Terdapat 114 kali penulisan basmalah dalam al-Qur’an. 113 tertulis di awal surat dan satu tertulis dipertengahan surat Q.S al-Naml: 30. Hanya satu surat dalam al-Qur’an yang tidak diawali dengan basmalah, yaitu surat al-Tawbah (al-Barā’ah). Menurut mufassirin tidak patut menulis basmalah pada surat yang memuat banyak kecaman dan celaan kepada orang musyrik. Selanjutnya mufassirin sepakat mengatakan basmalah pada Q.S al-Naml: 30 merupakan ayat al-Qur’an dan basmalah yang terletak di awal surat selain al-Fātiḥah merupakan pagar pemisah antar surat (faṣl al-suwār) dan bukanlah ayat dari al-Qur’an.
Namun mufassirin memperdebatkan status basmalah yang terletak di awal al-Fātiḥah. Menurut mayoritas ulama basmalah di awal al-Fātiḥah bukanlah ayat al-Qur’an, statusnya sama sebagaimana basmalah dipermulaan surat-surat lain.
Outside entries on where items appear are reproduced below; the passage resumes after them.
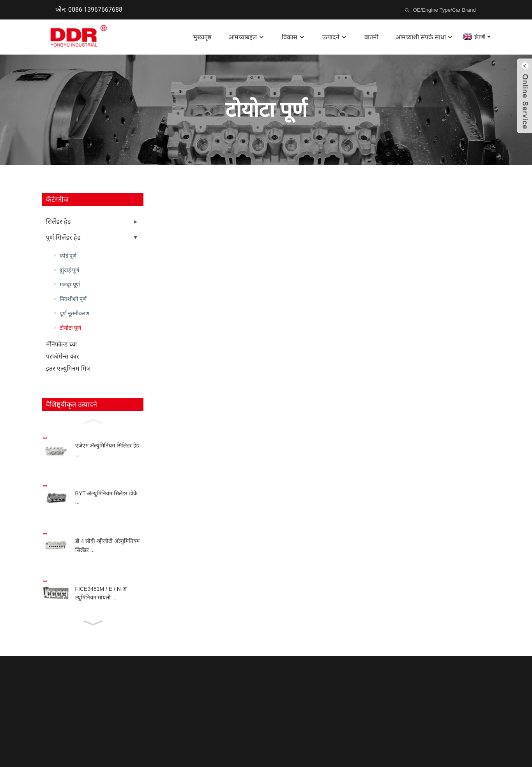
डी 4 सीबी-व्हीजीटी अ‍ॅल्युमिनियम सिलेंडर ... (107, 545)
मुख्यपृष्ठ (202, 37)
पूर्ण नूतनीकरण (74, 313)
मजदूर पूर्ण (70, 285)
Mereka berhujjah dengan hadis qudsi yang menjelaskan bahwa Allah membagi shalat seseorang kepada dua bagian, jika seseorang mulai shalat dan membaca alḥamdulillāhirabbil ‘ālamīn, Allah akan menjawab “hamidanī ‘abdī” (hamba-Ku telah memuji-Ku). Dalam hadis tersebut diterangkan bahwa ayat pertama yang dibaca dalam al-Fātiḥah bukanlah basmalah, tetapi “alḥamdulillāhirabbil ‘ālamīn”. Meski demikian, mereka berbeda-beda dalam teknis membaca basmalah dalam shalat. Karena bukan ayat al-Qur’an basmalah tidak boleh dibaca dalam shalat menurut Hanafi dan Maliki. Sedangkan menurut Hanbali tetap dibaca meskipun secara pelan (sirr).
Berbeda dengan mayoritas ulama, menurut Syafi‘ī basmalah merupakan ayat dari surat al-Fātiḥah sehingga wajib dibaca dalam shalat. Syafi‘ī berargumentasi dengan hadis Abū Dawūd “anna nabiya qara’a fī al-Ṣalāti bismillāhirraḥmānirraḥīm wa ‘addahā āyatan” (Nabi membaca basmalah dalam shalatnya, dan menggabnya ayat al-Qur’an).
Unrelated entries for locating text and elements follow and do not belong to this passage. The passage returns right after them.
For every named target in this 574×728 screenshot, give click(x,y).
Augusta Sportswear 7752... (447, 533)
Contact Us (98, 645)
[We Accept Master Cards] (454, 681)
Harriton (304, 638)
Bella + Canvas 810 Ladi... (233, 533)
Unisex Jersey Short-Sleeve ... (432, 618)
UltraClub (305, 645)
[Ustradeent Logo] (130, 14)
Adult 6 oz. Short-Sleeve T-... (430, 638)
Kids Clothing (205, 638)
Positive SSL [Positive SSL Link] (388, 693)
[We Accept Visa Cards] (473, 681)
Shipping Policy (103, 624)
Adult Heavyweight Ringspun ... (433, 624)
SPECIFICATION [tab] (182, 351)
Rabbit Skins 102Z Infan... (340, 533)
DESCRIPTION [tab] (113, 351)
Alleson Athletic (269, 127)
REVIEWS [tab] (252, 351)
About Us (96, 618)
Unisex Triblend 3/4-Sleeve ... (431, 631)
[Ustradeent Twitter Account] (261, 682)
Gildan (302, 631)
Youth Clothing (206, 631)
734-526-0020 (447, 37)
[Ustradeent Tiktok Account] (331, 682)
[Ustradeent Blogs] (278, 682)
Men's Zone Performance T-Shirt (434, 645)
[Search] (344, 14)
Menurut Rasyad Khalifah, seorang cendikiawan Mesir yang bermukim di Amerika, basmalah terdiri dari sembilan belas huruf. Angka sembilan merupakan bilangan primer dalam matematika. Semua hal dalam al-Qur’an bisa dibagi dengan angka sembilan belas. Misalnya surat dalam al-Qur’an berjumlah 114 dibagi 19 hasilnya 6. Kata Allah disebut sebanyak 2698 jika dibagikan 19 hasilnya 142. Surat Yāsin dimulai dengan dua huruf yā’ dan sin. Huruf yā’ dan sin dalam surat ini berjumlah 285 yang jika dibagikan 19 hasilnya 15. Bagi yang berminat dengan pemodelan matematis dalam al-Qur’an saya merekomendasi Miracle of The Quran karya Rasyad Khalifah untuk dibaca.
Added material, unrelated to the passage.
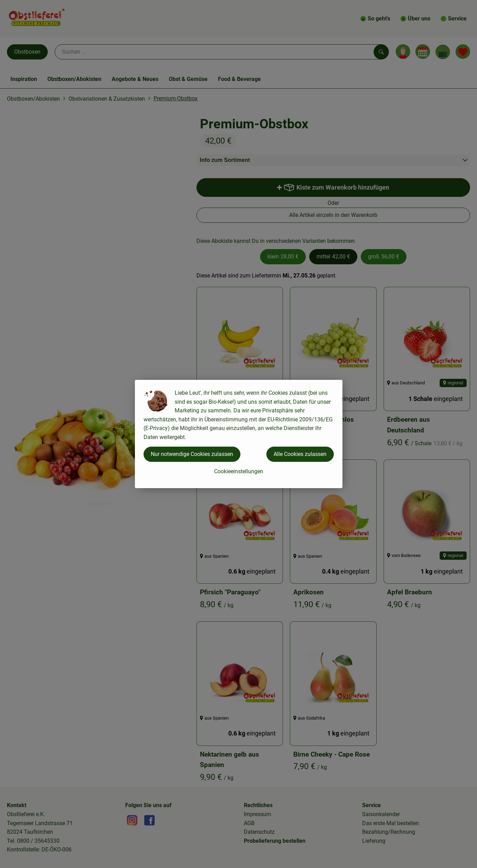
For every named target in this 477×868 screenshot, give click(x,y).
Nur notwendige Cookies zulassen (192, 454)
Dalam tafsir isyārī (mystical interpretation) dijelaskan bahwa seluruh makna al-Qur’an dikumpulkan pada al-Fātiḥah dan makna al-Fātiḥah dikumpulkan pada basmalah. Dan makna basmalah dikumpulkan pada titiknya huruf ba’. Karena titik dari huruf ba’ itu bermakna “bī kāna mā kāna wa bī yakūnu mā yakūn”. Dalam bahasa Indonesia kalimat ini berarti “sebab Aku (Allah), semua yang ada jadi ada”. Karena Allah, apa yang telah terjadi pasti terjadi dan apa yang akan terjadi pasti juga akan terjadi. Kakek yang telah meninggal maupun anak kita yang akan lahir semuanya terjadi atas kuasanya Allah. Sebab itu, titik dalam huruf ba’ di awal basmalah dalam khazanah tasawuf disebut nuqṭah al-wujūd (titik wujud). Maknanya, semua wujud di alam raya tercipta berkat titik wujud ini. Titik wujud yang tunggal adalah Allah Swt. Kaum spiritualis yang punya hubungan erat dengan Allah (baca: waliyullāh) bisa membuktikan fungsionalnya basmalah dalam aktivitas mereka sehari-hari.
Dalam Surat Hud: 41 dikisahkan sebelum Nabi Nuh pergi meninggalkan kaumnya dengan menaiki bahtera besar ia mengucapkan bismillāhi majrehā wa mursāhā (dengan nama Allah maka berlayar dan berlabuhlah). Ucapan basmalah Nuh membinasakan kaum kafir dengan banjir dan menyelamatkan kaum beriman dengan bahtera. Dalam kitab Tadzkīratul Awliyā’, Syaikh Farīduddīn al-‘Aṭṭār menceritakan kisah taubatnya ulama sufi besar Bisyr bin Abū Naṣr dari kejahilannya. Di masa mudanya Bisyr merupakan alkoholik berat. Suatu malam sepulang mabuk-mabukan Bisyr menemukan secarik kertas yang tertulis basmalah. Ia pun mengutip dan meminyaki wangi-wangian kertas itu. Pada saat yang sama seorang wali Allah yang sedang tidur bermimpi dan diperintahkan dalam mimpinya untuk mencari orang yang bernama Bisyr bin Abū Naṣr. Awalnya si wali ini mengabaikan mimpinya. Namun, mimpi itu datang berturut-turut setiap malam. Si wali pun mengalah dengan mimpinya dan mendatangi Bisyr untuk menyampaikan pesan dalam mimpinya. Pesan itu berbunyi “kamu telah mengharumkan nama-Ku, dan Aku pun akan mengharumkan namamu”. Kejadian itu menjadi momentum hijrahnya sufi besar Bisyr bin Abū Naṣr.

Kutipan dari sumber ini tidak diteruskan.